**EXERCISE BRIEF:**
Could you filter the records below down to the lines that include the word "agent"?

**INPUT DATA:**
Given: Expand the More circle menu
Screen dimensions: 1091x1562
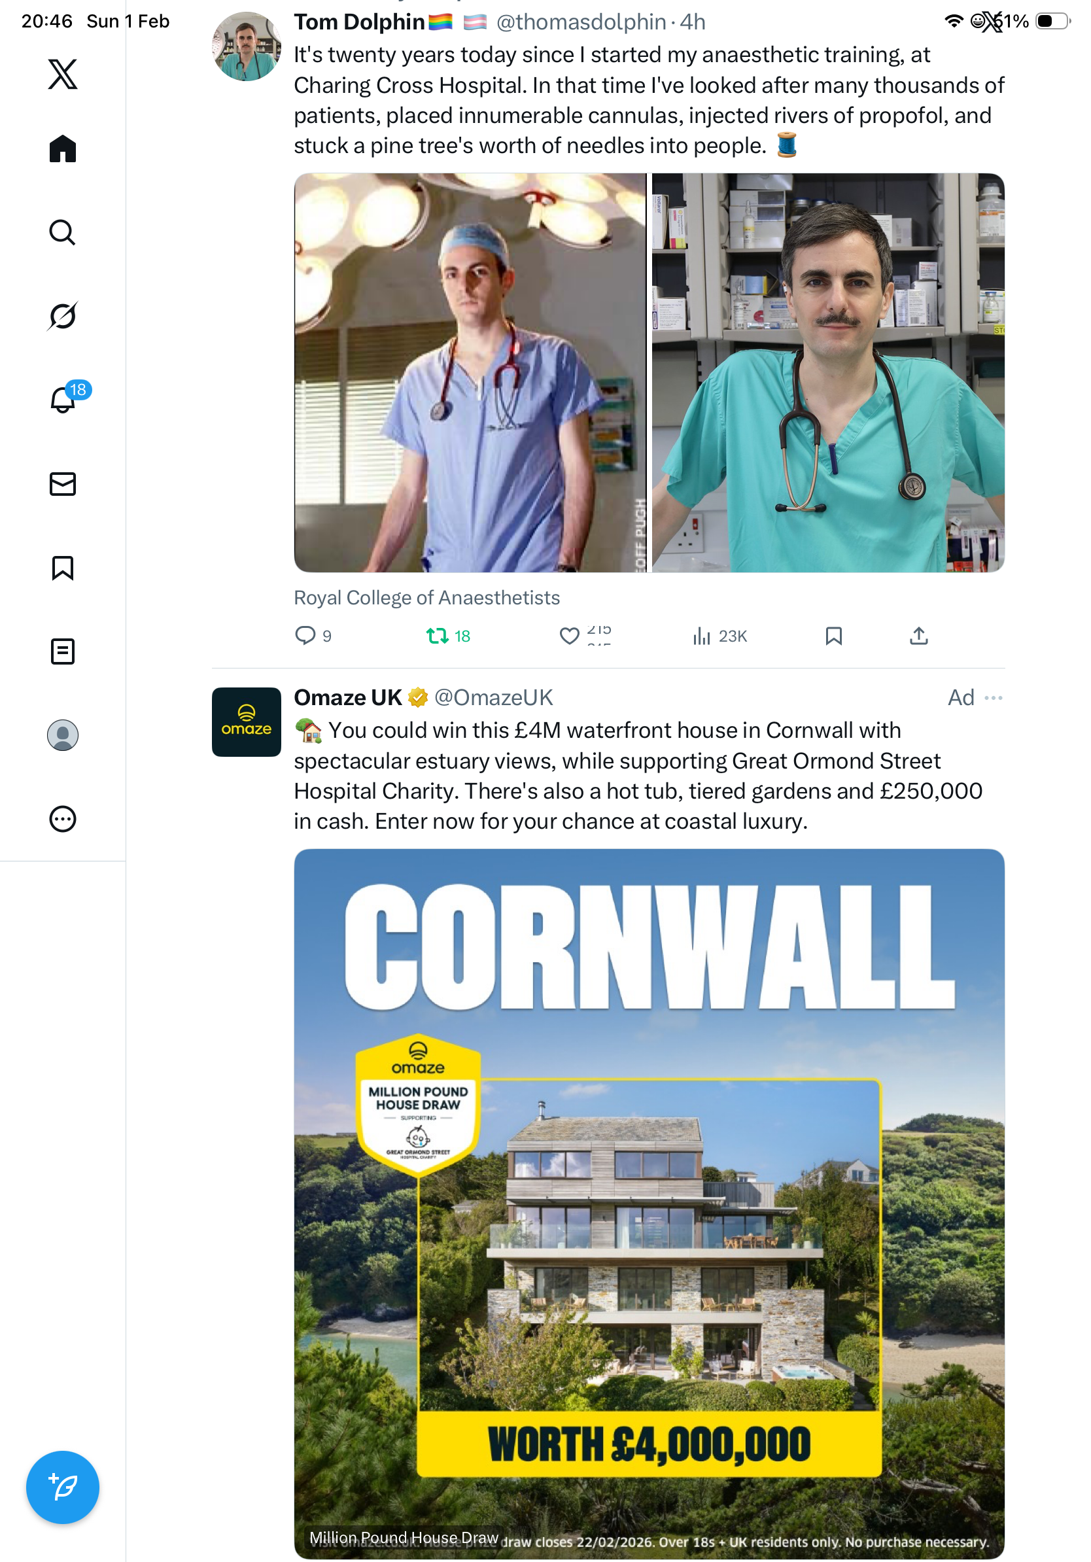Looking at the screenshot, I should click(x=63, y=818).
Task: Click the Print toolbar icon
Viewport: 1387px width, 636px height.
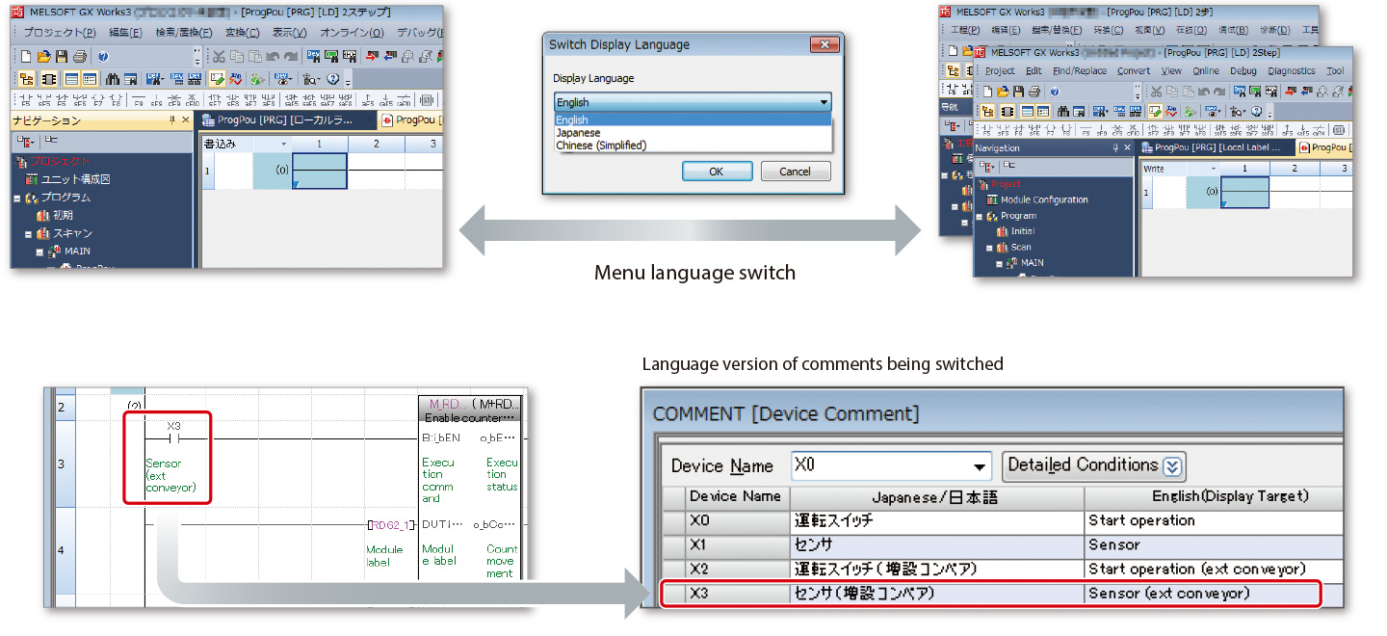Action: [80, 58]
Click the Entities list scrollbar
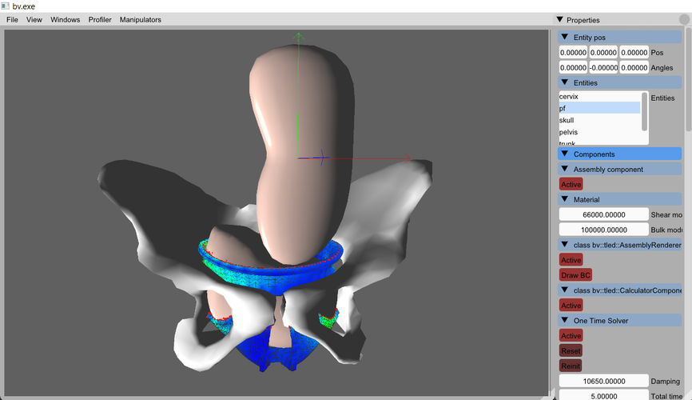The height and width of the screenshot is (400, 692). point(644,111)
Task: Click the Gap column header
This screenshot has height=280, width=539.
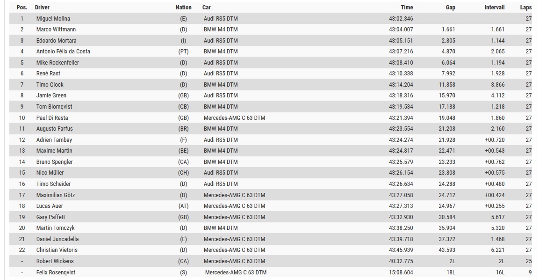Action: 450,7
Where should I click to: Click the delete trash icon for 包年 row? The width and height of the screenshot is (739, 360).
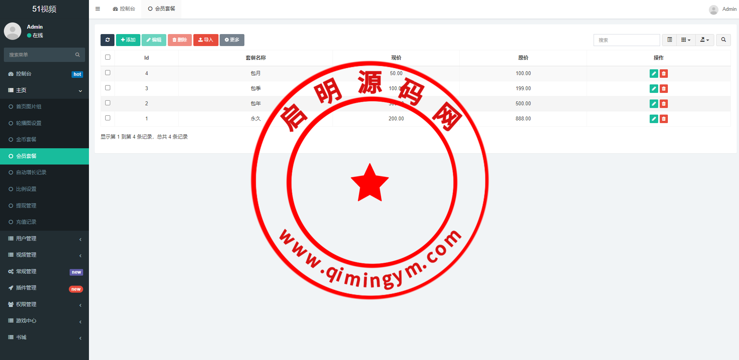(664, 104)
--
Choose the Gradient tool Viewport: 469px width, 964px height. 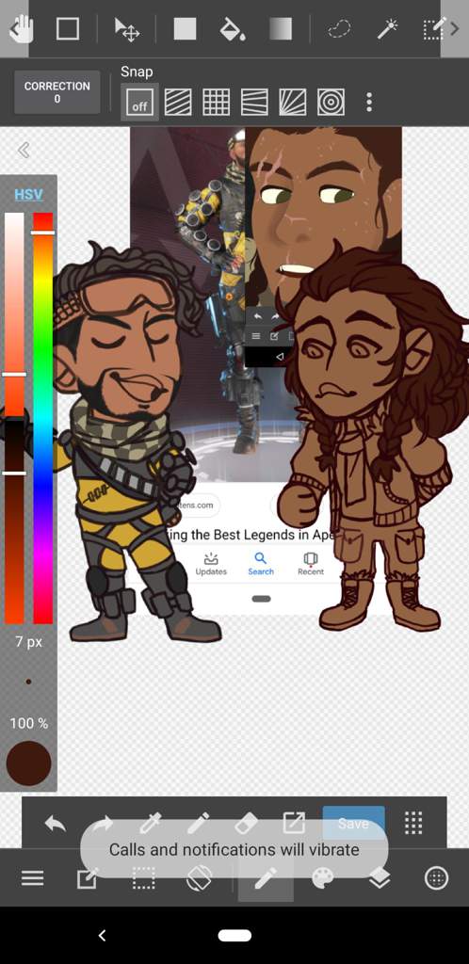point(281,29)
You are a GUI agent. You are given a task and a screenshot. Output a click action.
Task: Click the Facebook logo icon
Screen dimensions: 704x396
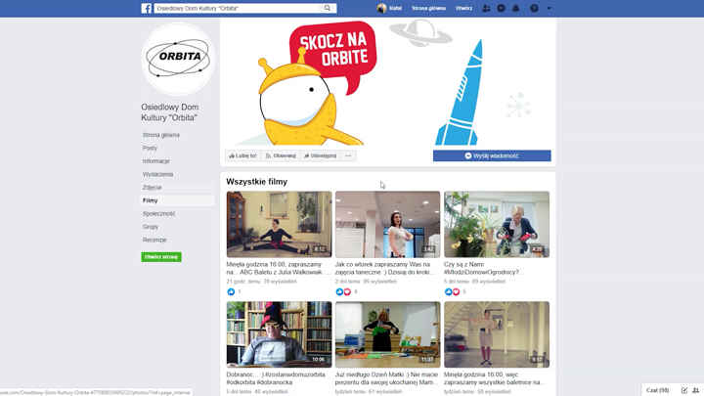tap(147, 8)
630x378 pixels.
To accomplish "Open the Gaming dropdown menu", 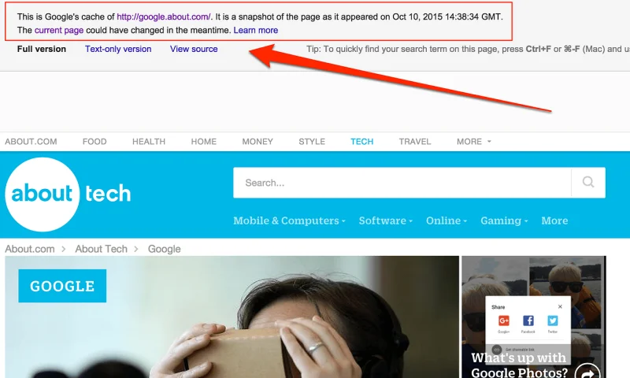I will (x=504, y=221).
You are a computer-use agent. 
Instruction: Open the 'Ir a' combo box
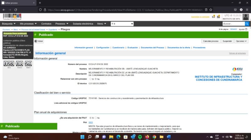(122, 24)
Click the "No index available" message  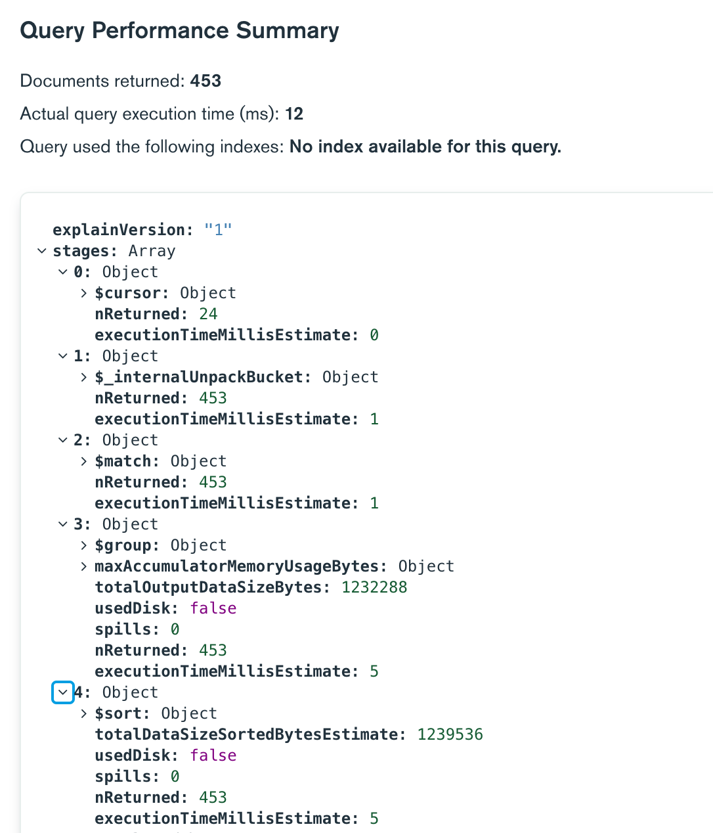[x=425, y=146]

**SOLUTION TO THE PROBLEM:**
You are a GUI agent. You are given a task and a screenshot. Output a click action.
You are a computer-use agent. 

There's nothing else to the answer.